If you are using an Elderyarding® approach for your garden, you know that a series of exercises is used to identify your unique sensory perceptions about the natural world. The most important aspect of these exercises is discovering your sight, smell, touch, taste and sound preferences coupled with your memories of nature.
Explore what is pleasurable and not so pleasurable about being outside. Then you and your landscape architect can use this information to create a new or rearrange the existing landscape around you.
Say you remember having a pet chipmunk when you were a child, so you plan garden spots to enjoy watching and talking with critters. Talking? Well, yes. If you’re the type who talks to your pet dog or cat or goldfish, you’ll find yourself talking to the critters outside, too.

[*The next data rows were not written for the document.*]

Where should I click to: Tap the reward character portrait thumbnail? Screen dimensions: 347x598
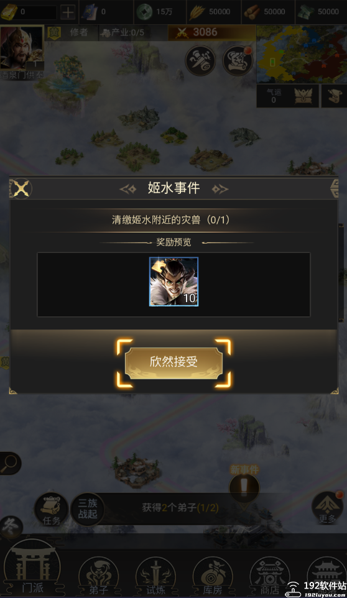174,282
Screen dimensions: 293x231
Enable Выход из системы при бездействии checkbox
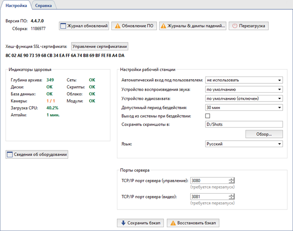coord(208,116)
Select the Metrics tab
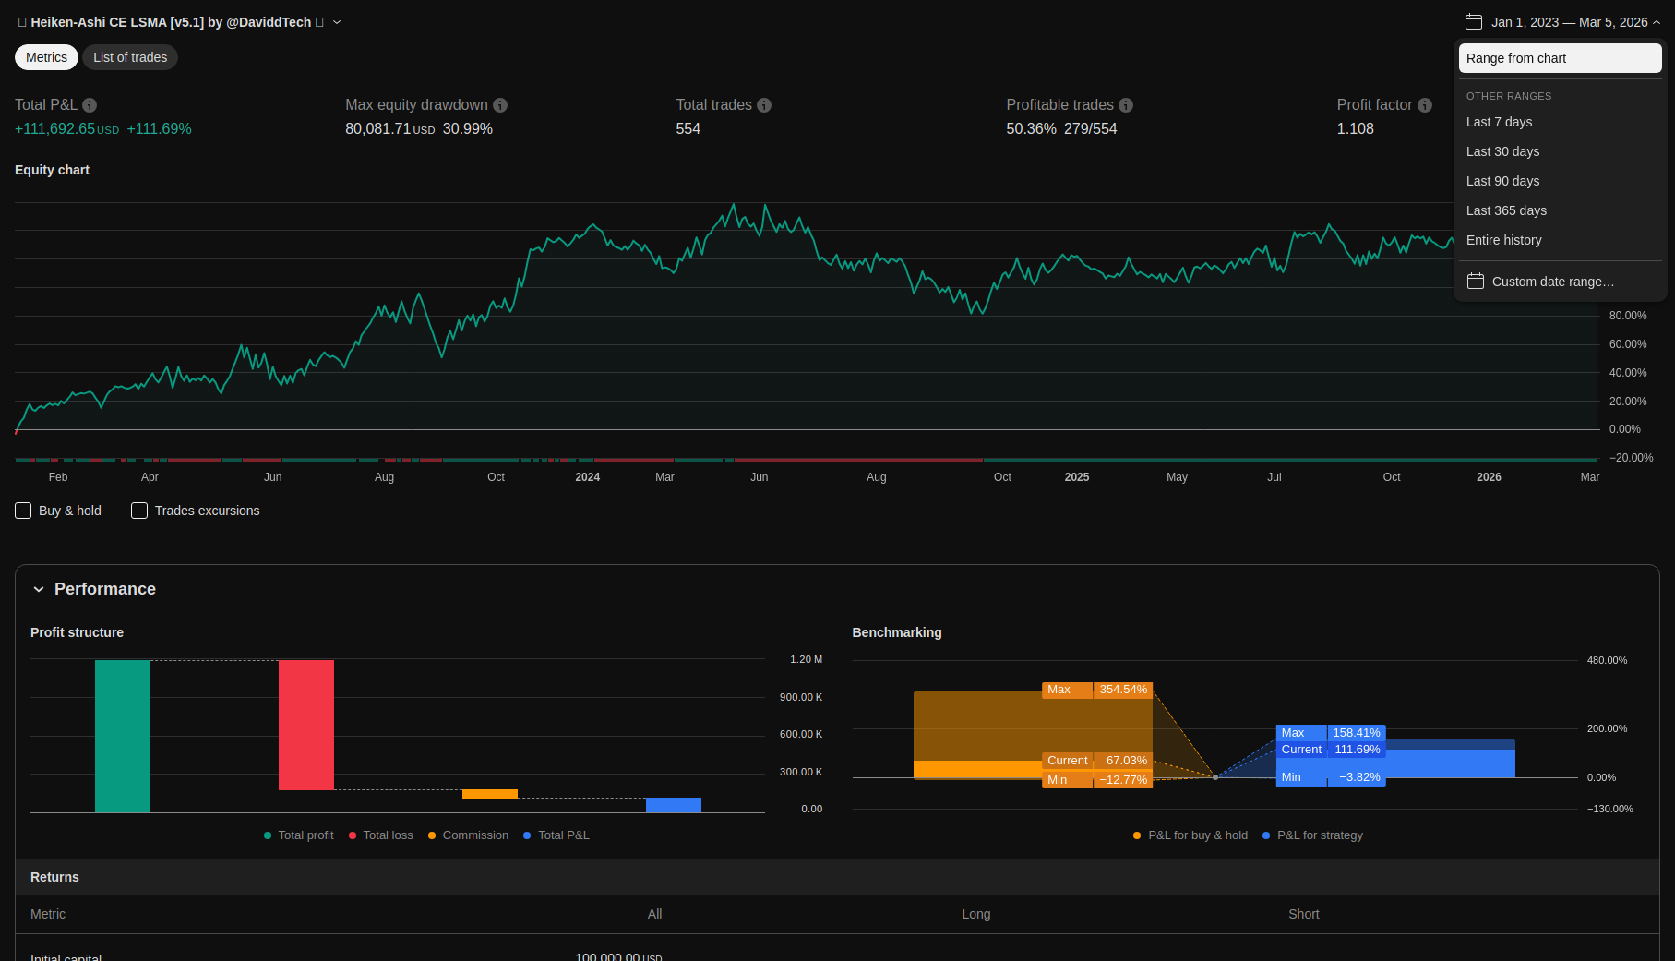Viewport: 1675px width, 961px height. [x=46, y=57]
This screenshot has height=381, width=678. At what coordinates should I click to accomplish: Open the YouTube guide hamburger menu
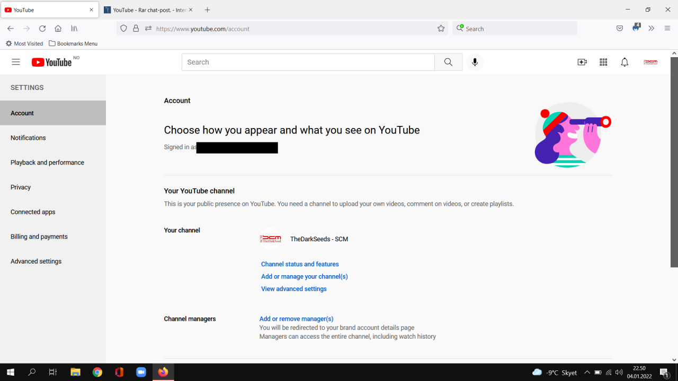pyautogui.click(x=16, y=62)
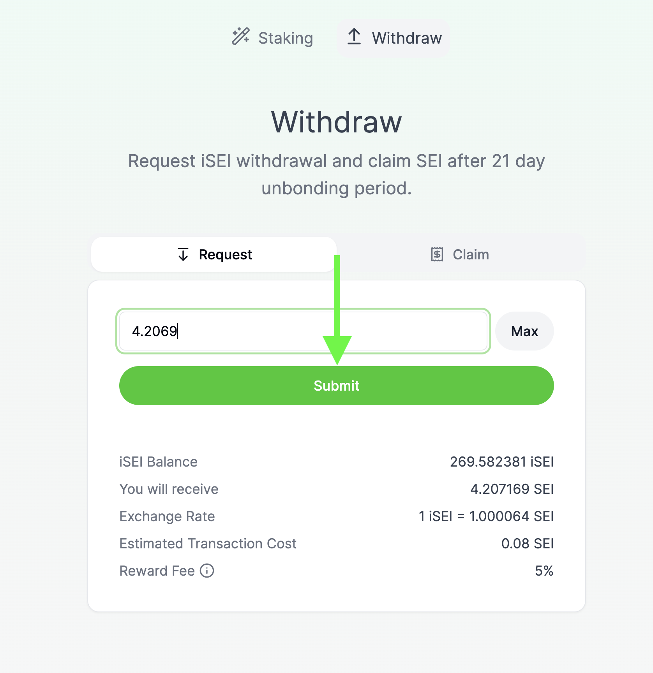Switch to the Claim tab label
The image size is (653, 673).
click(471, 254)
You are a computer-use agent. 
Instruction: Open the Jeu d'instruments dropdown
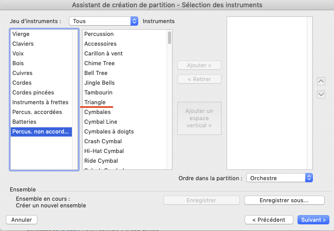point(104,21)
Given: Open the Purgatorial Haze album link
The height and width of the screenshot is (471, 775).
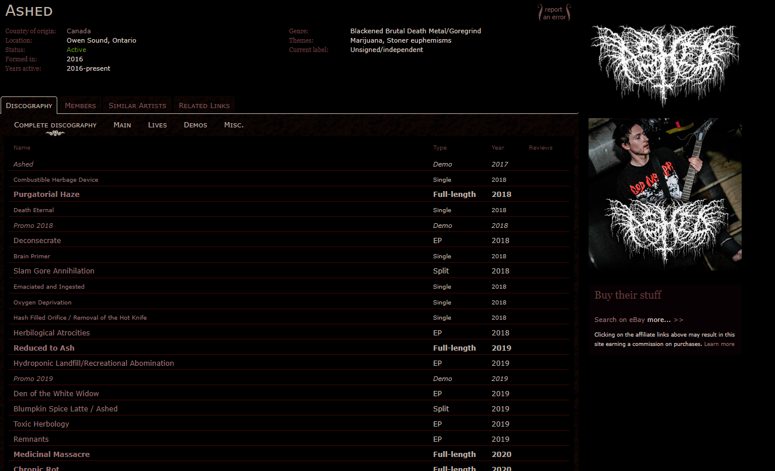Looking at the screenshot, I should click(x=46, y=195).
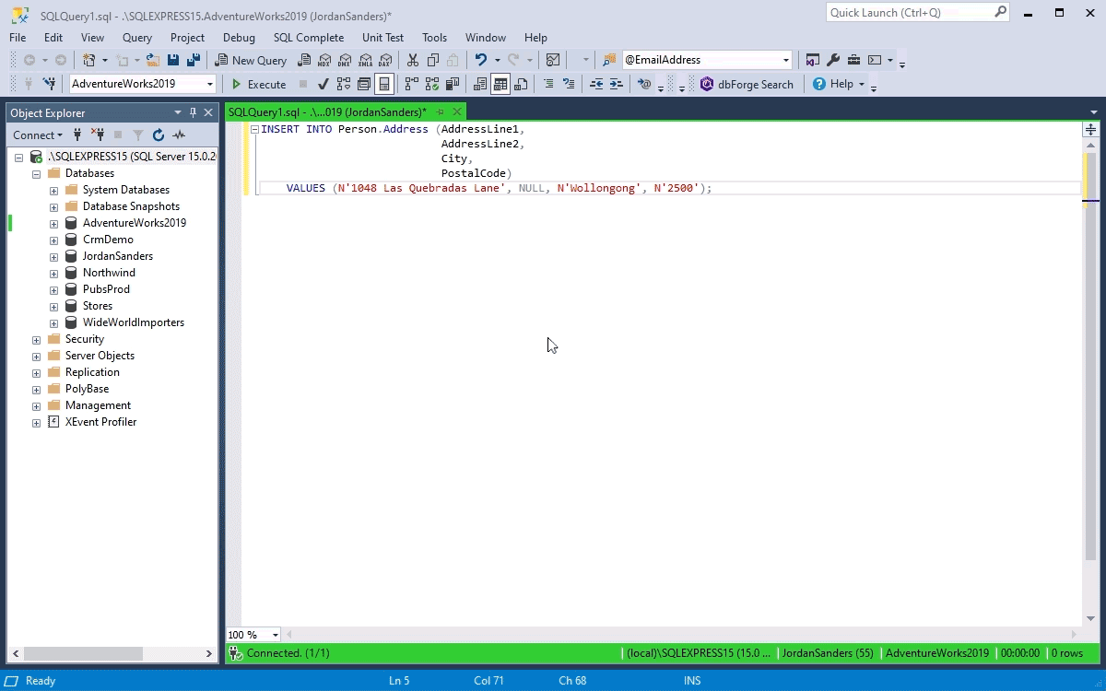The height and width of the screenshot is (691, 1106).
Task: Click the Save All icon
Action: click(x=194, y=60)
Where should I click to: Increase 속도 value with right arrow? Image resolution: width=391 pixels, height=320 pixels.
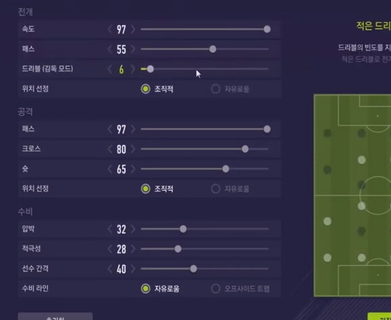pos(133,29)
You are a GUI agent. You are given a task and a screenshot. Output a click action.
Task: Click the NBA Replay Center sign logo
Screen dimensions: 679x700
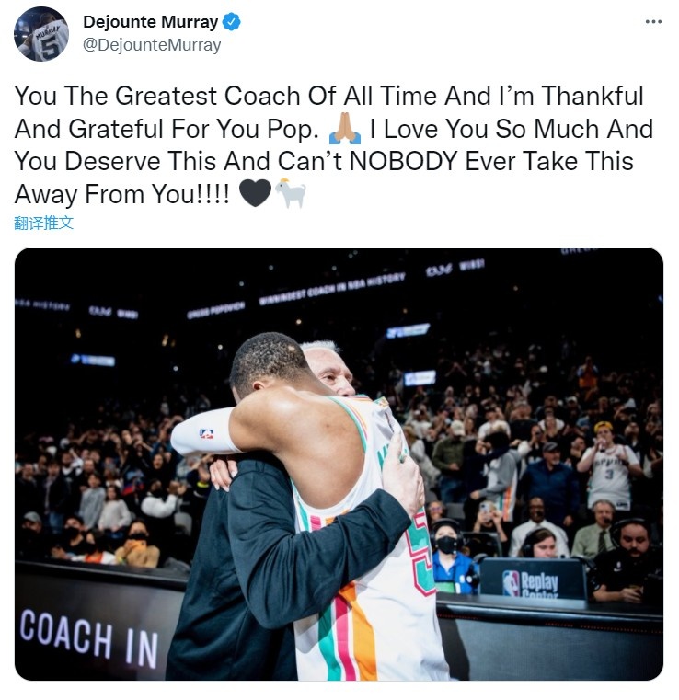pyautogui.click(x=511, y=583)
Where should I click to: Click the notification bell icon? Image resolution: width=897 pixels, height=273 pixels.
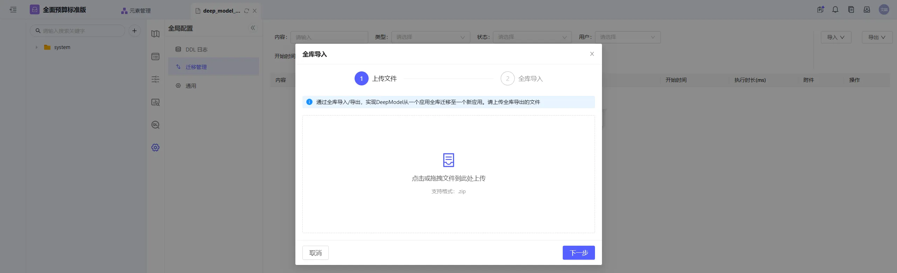point(835,10)
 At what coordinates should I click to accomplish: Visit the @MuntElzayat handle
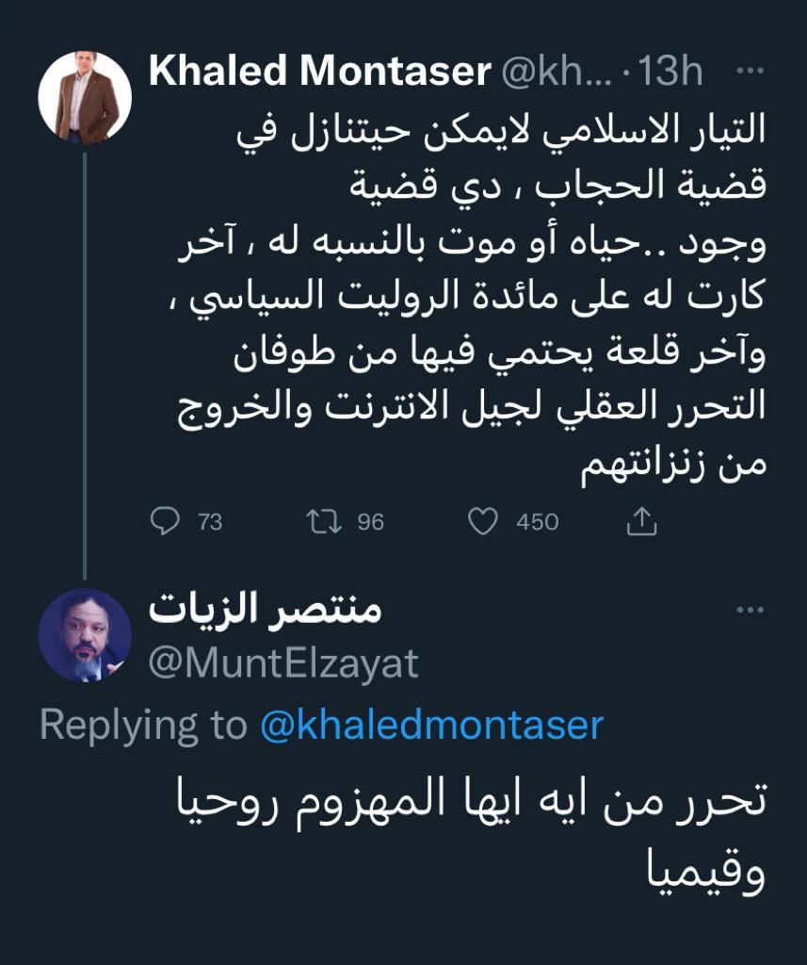click(283, 663)
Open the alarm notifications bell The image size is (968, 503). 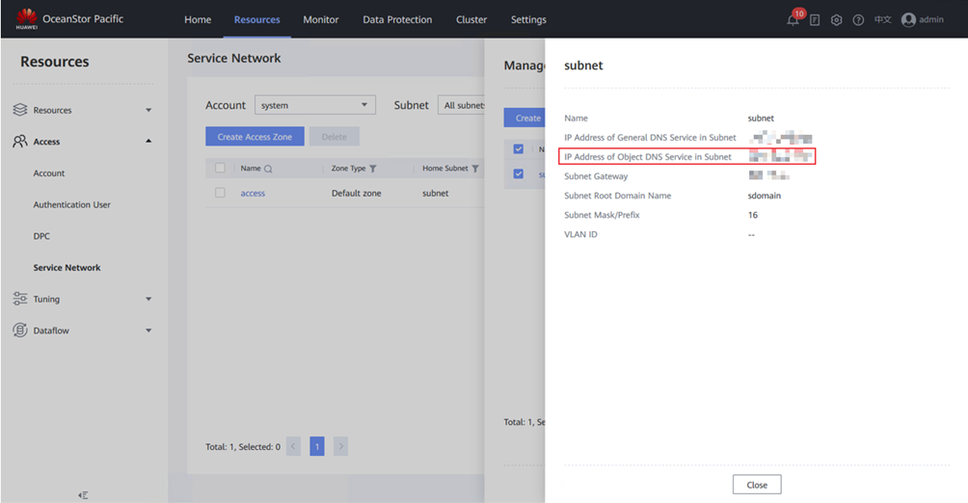coord(793,20)
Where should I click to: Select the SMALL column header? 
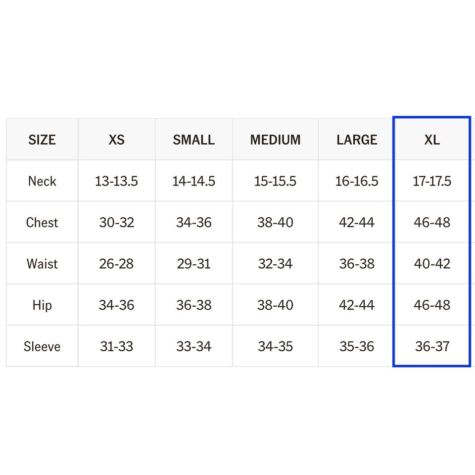[193, 140]
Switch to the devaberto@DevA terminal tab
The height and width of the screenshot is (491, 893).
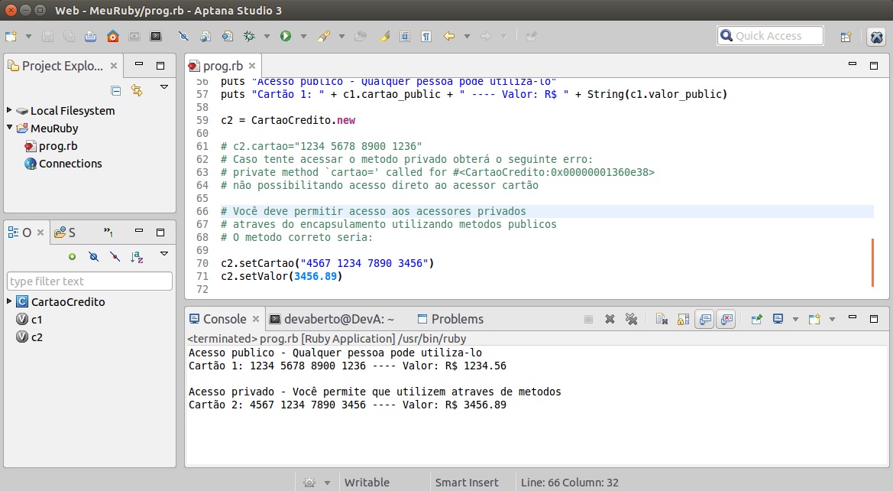332,319
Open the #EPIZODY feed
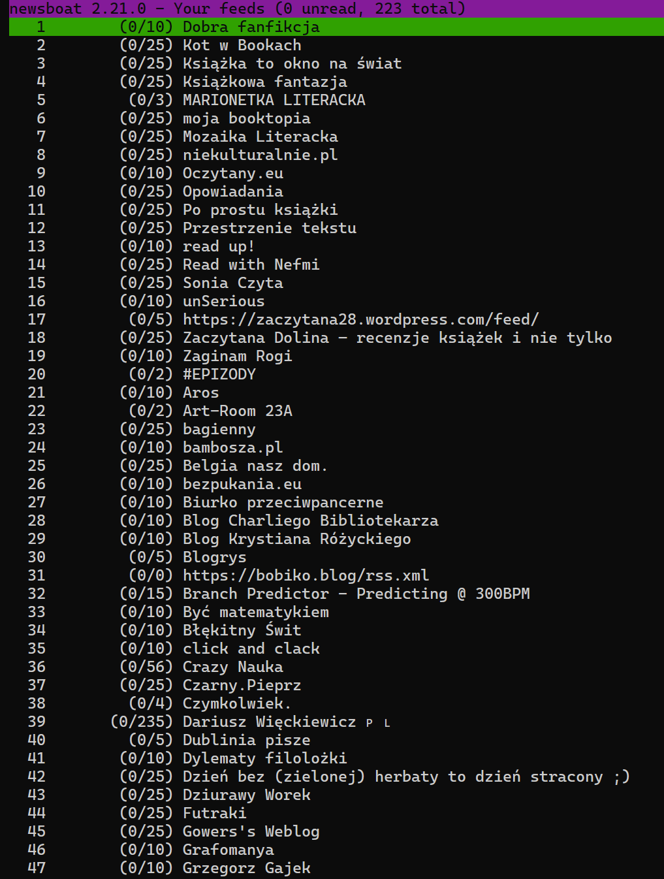Screen dimensions: 664x879 click(219, 374)
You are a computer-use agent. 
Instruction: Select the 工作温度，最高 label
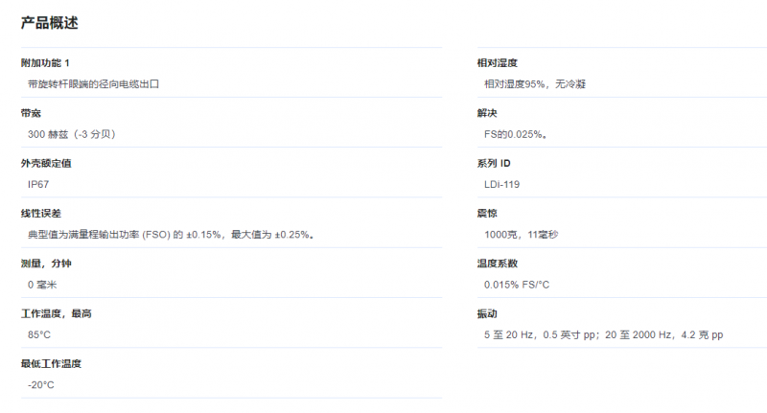[x=56, y=313]
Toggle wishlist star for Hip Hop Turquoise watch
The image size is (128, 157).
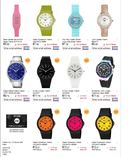tap(87, 40)
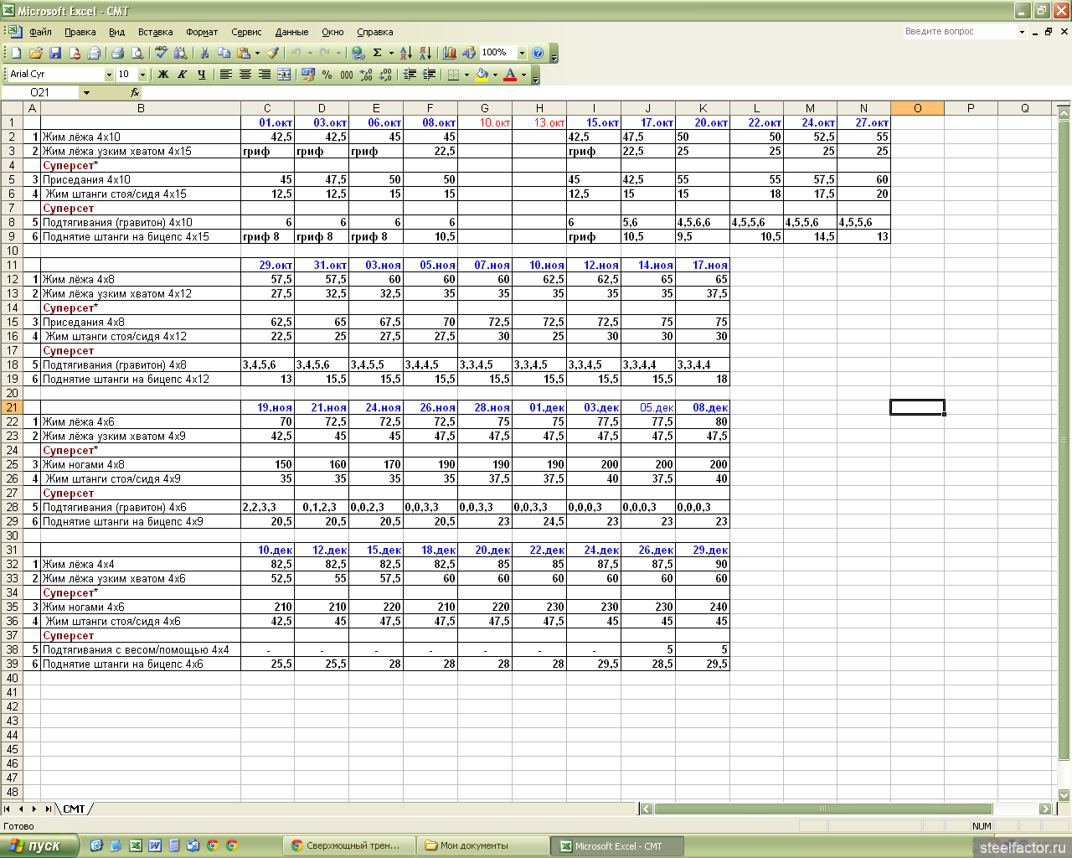Toggle bold formatting (Ж)
Screen dimensions: 1072x858
(163, 75)
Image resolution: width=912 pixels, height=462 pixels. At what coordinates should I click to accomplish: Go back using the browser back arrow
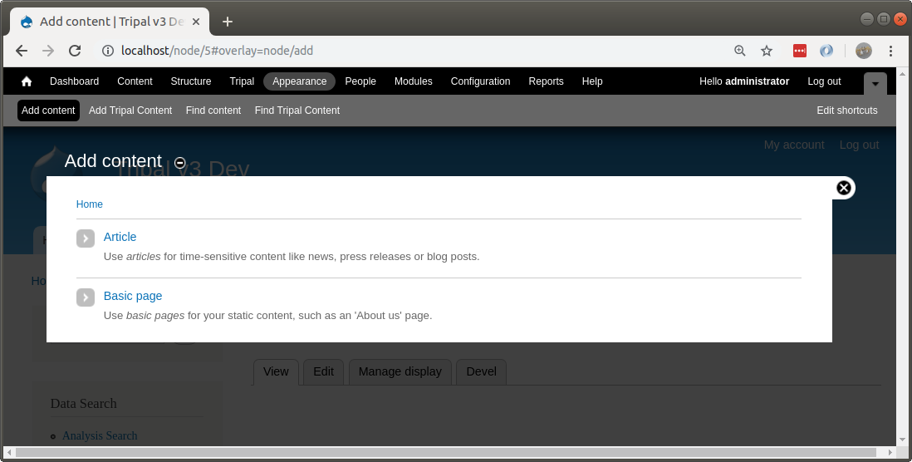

While chipmunks can be beneficial, eating harmful bugs and slugs as well as seeds and nuts, they do like to settle in your home, chew wires, and make nests. Your choice, then, could be to watch chipmunks in nearby parks, and to entice bluebirds or butterflies or toads - or roadrunners – to your home’s garden instead.
Spending some time reliving times when you were outdoors while growing up, mentally walking and playing around your urban home again, can yield surprising memories of the natural world.
If you’ve spent much of your life in an urban world of buildings and pavements, you may think you have very little awareness of nature. But nature gets a foothold in the most surprising places, even in oceans of concrete. You can build on these memories along with your sensory preferences to create a rich landscape that will continue to nurture you for a long time.